▶ **Action item**
Lines containing the word "Solutions" are the ones to copy from the records below.

(Extracted data entries)
= = =
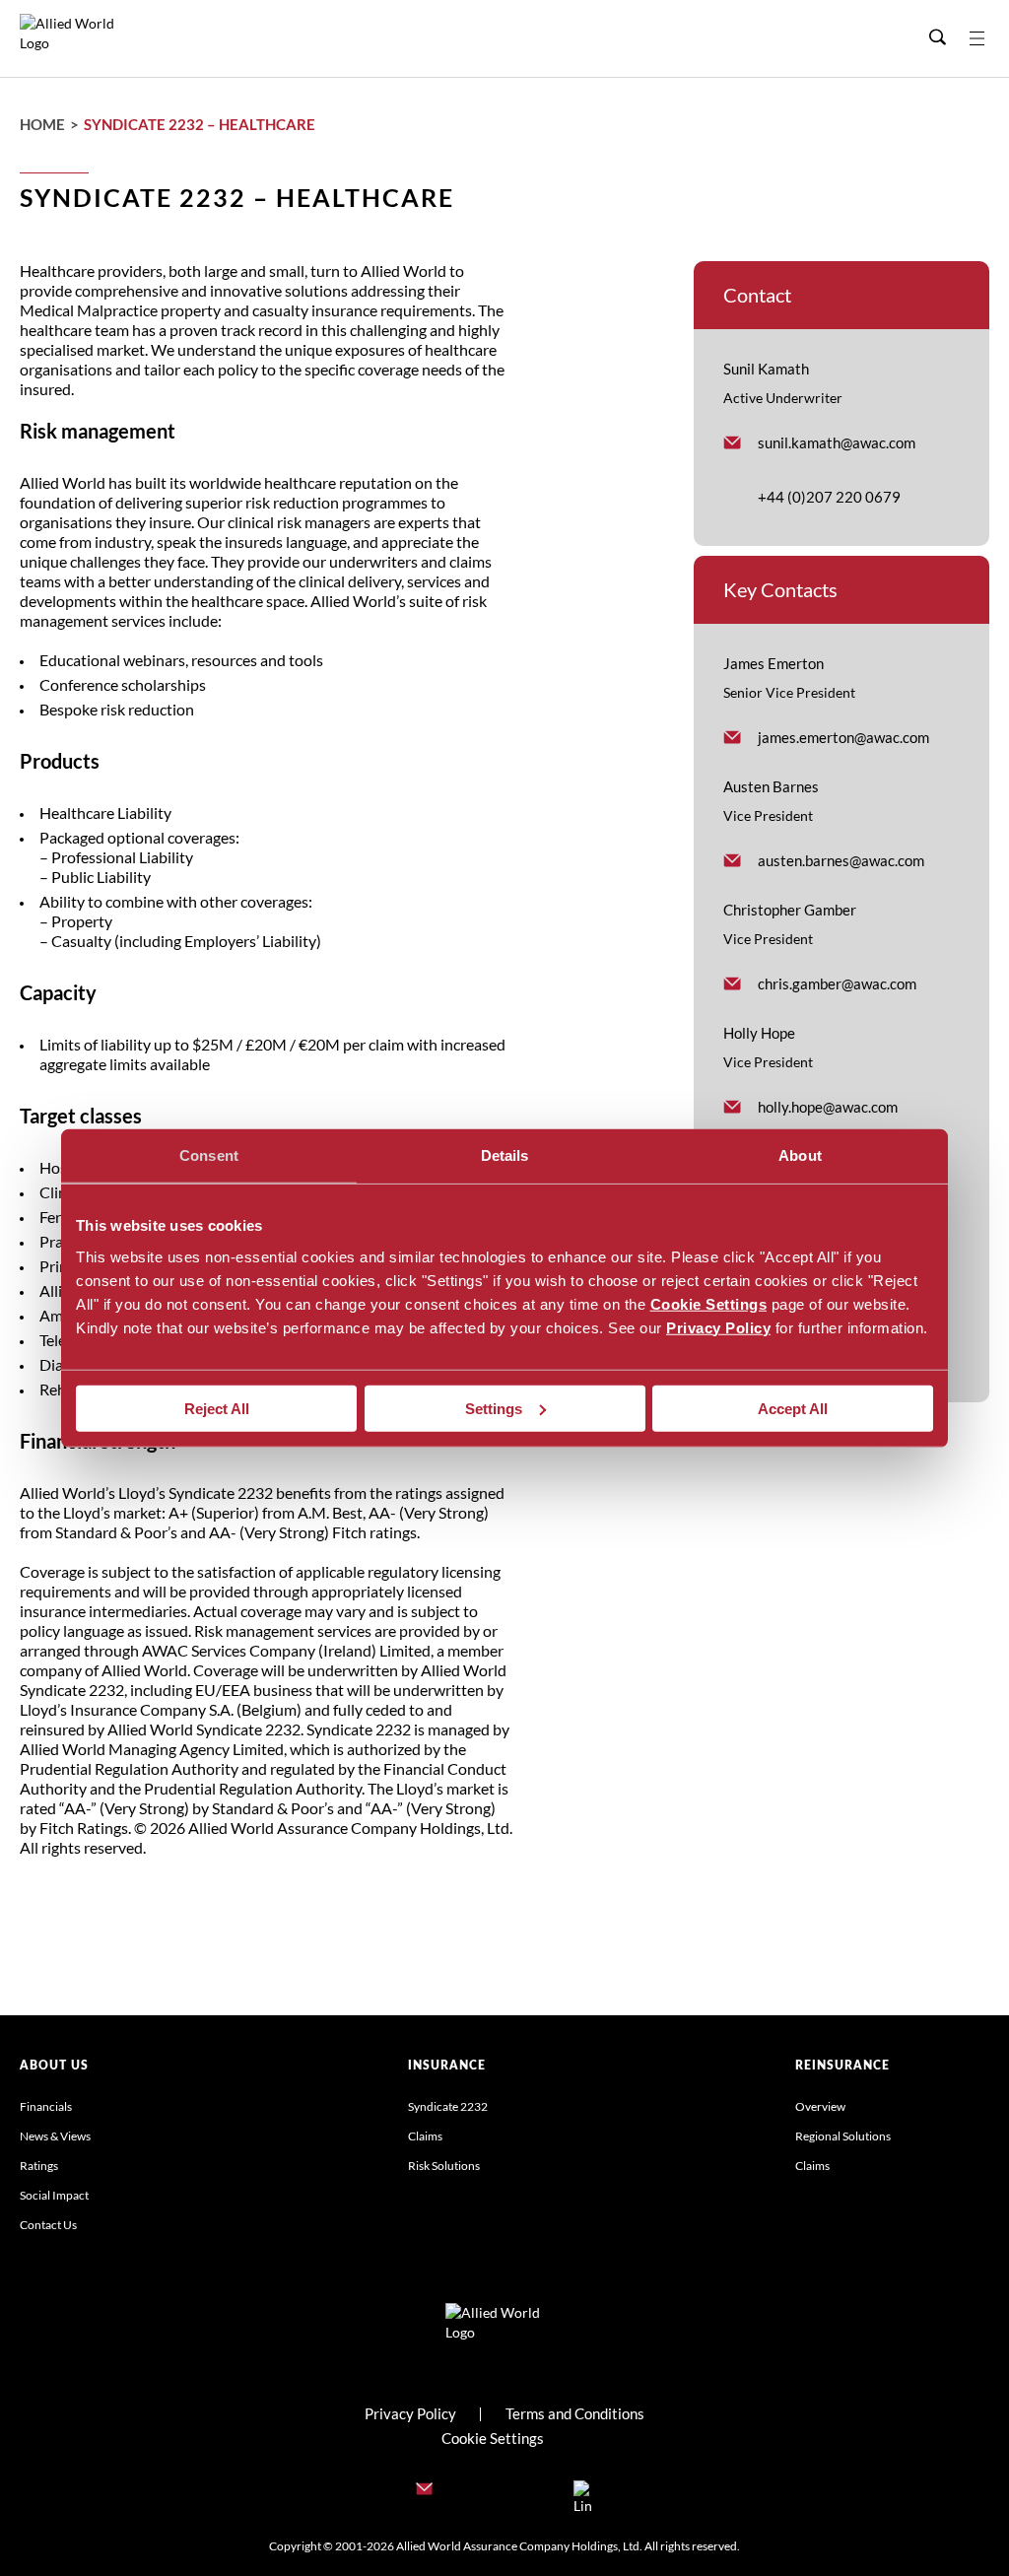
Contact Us (48, 2224)
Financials (46, 2106)
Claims (425, 2136)
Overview (820, 2106)
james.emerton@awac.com (843, 737)
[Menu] (989, 38)
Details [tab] (505, 1155)
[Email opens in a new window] (426, 2492)
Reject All (216, 1407)
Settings (493, 1407)
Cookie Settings (709, 1303)
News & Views (55, 2136)
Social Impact (54, 2195)
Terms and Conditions (574, 2413)
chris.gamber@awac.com (837, 983)
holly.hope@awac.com (828, 1107)
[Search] (937, 38)
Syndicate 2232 (448, 2106)
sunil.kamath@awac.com (836, 442)
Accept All (793, 1407)
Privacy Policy (718, 1327)
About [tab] (800, 1155)
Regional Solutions (843, 2136)
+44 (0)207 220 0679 (829, 497)
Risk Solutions (444, 2165)
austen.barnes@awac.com (841, 860)
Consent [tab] (208, 1155)
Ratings (39, 2165)
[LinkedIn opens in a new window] (583, 2492)
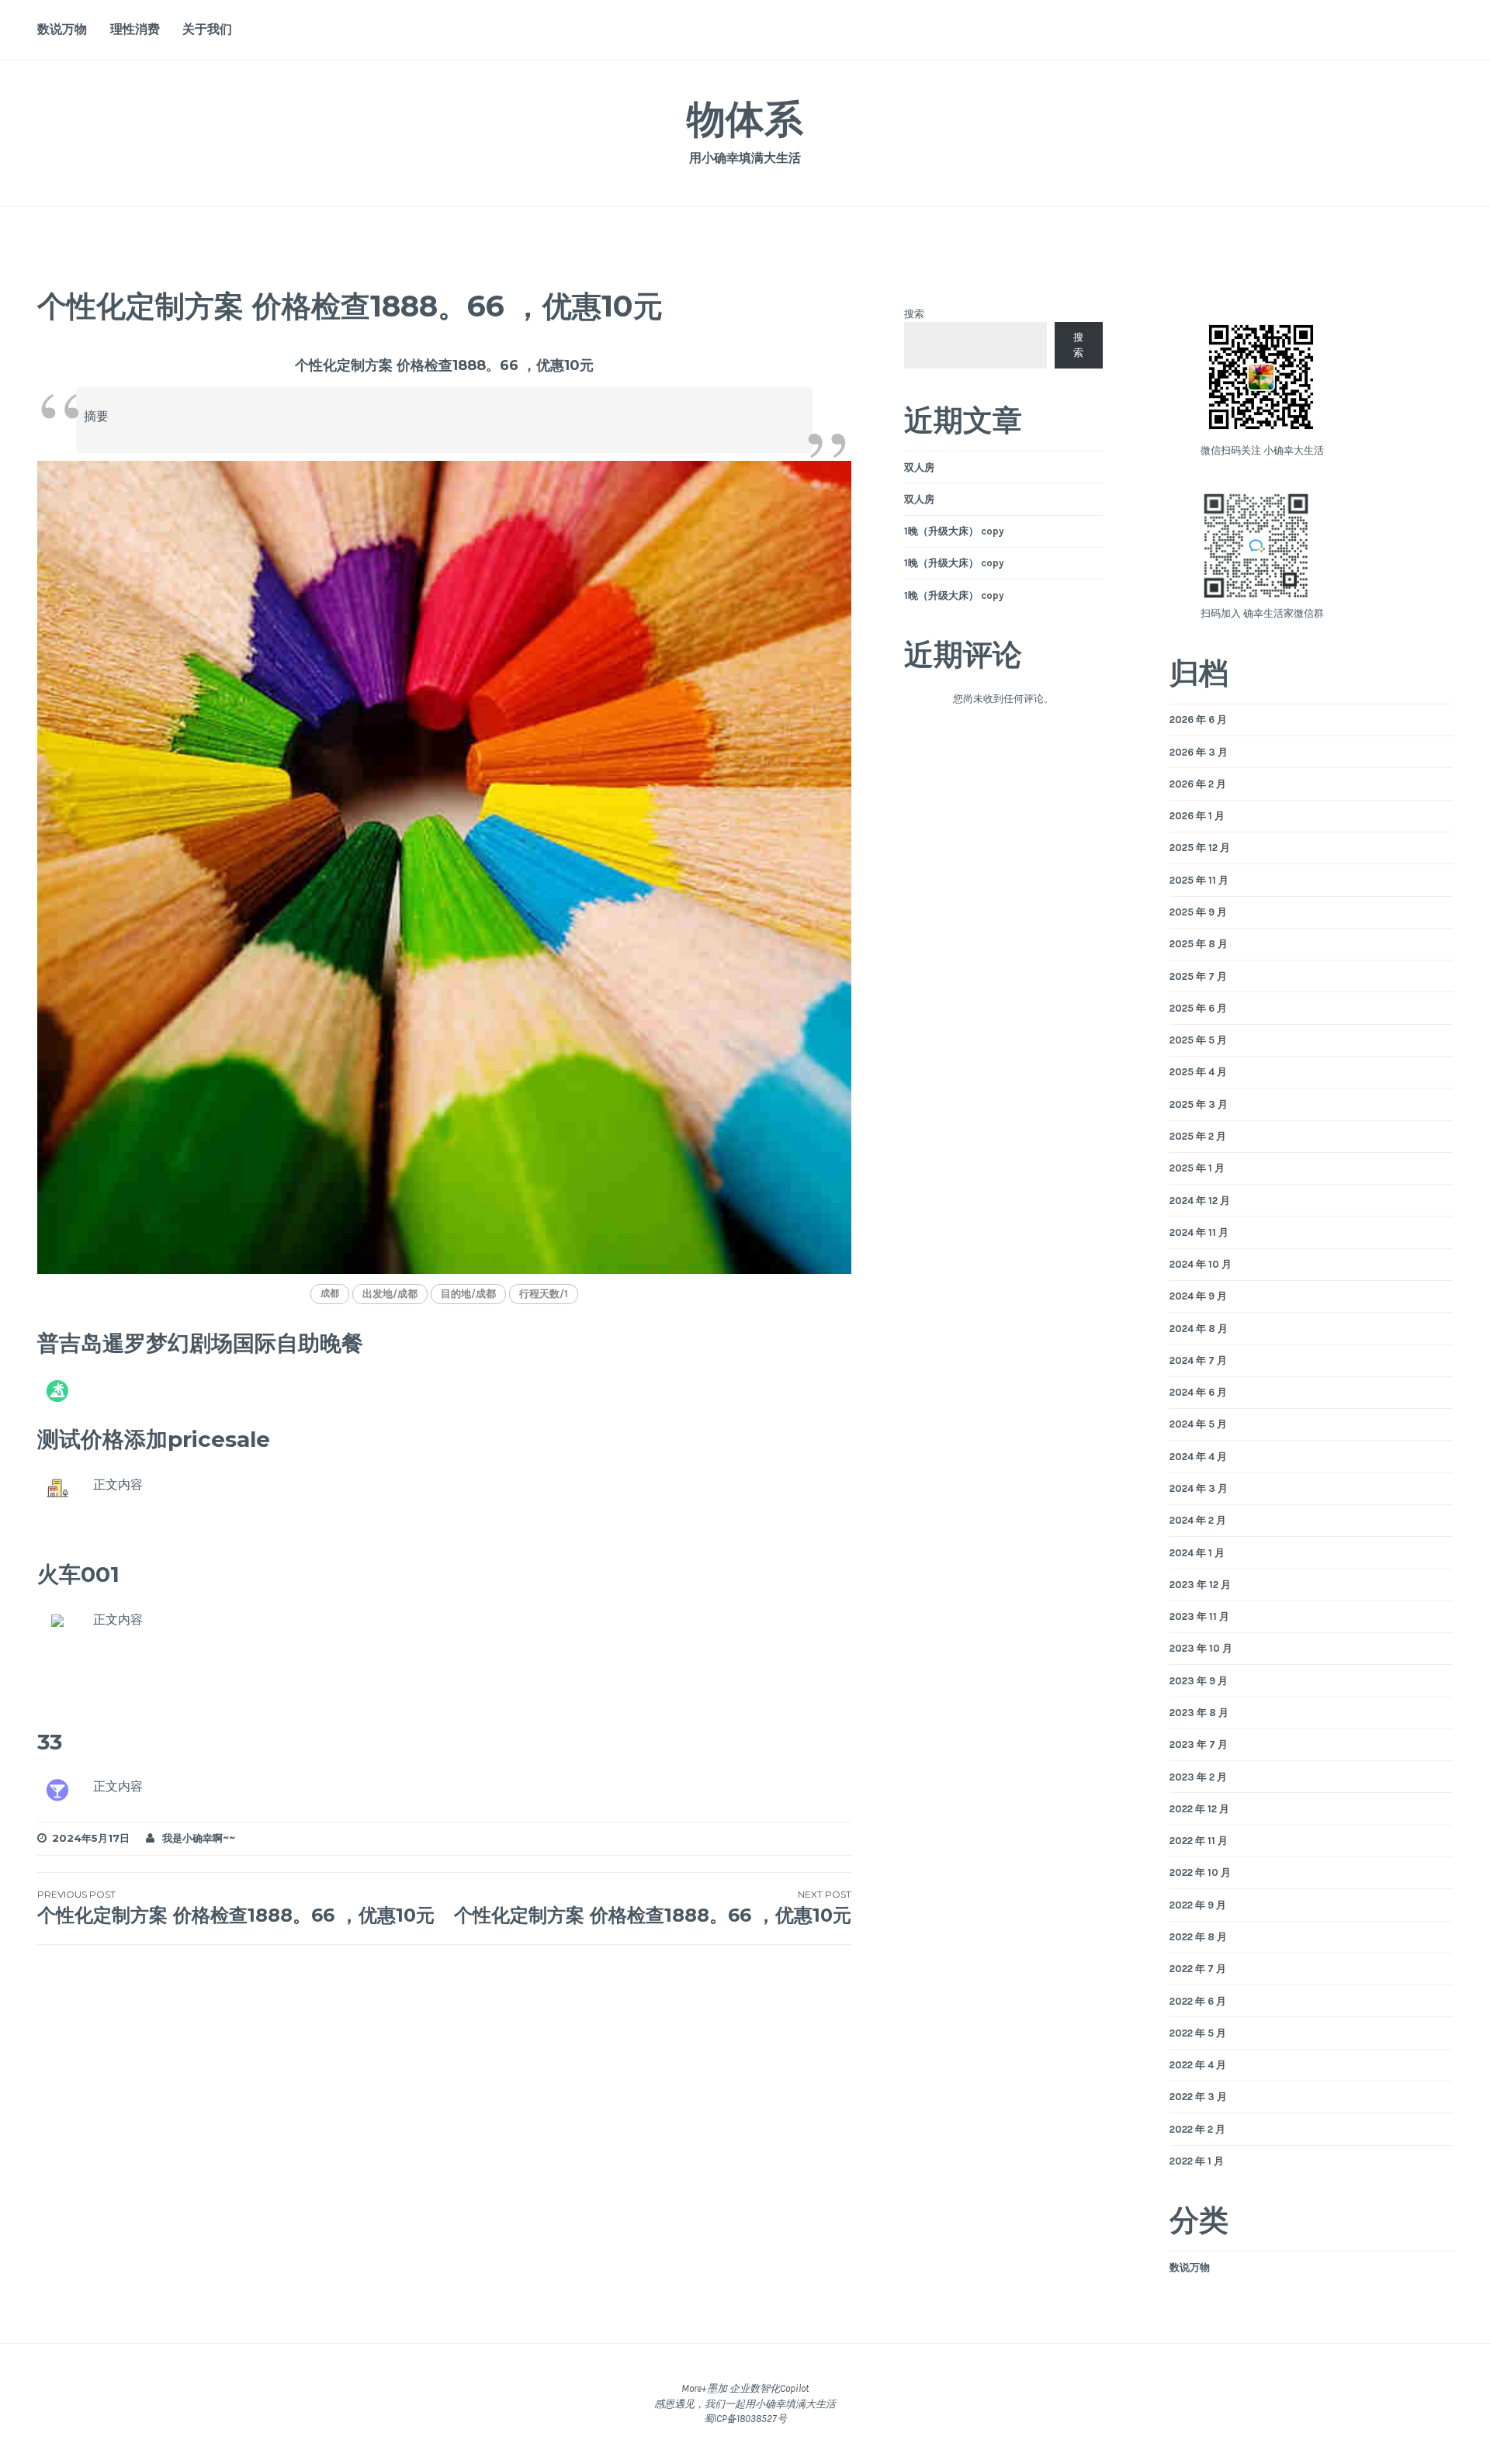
= = =
▶ **Completed task**
Regional Solutions (843, 2136)
Risk Solutions (444, 2165)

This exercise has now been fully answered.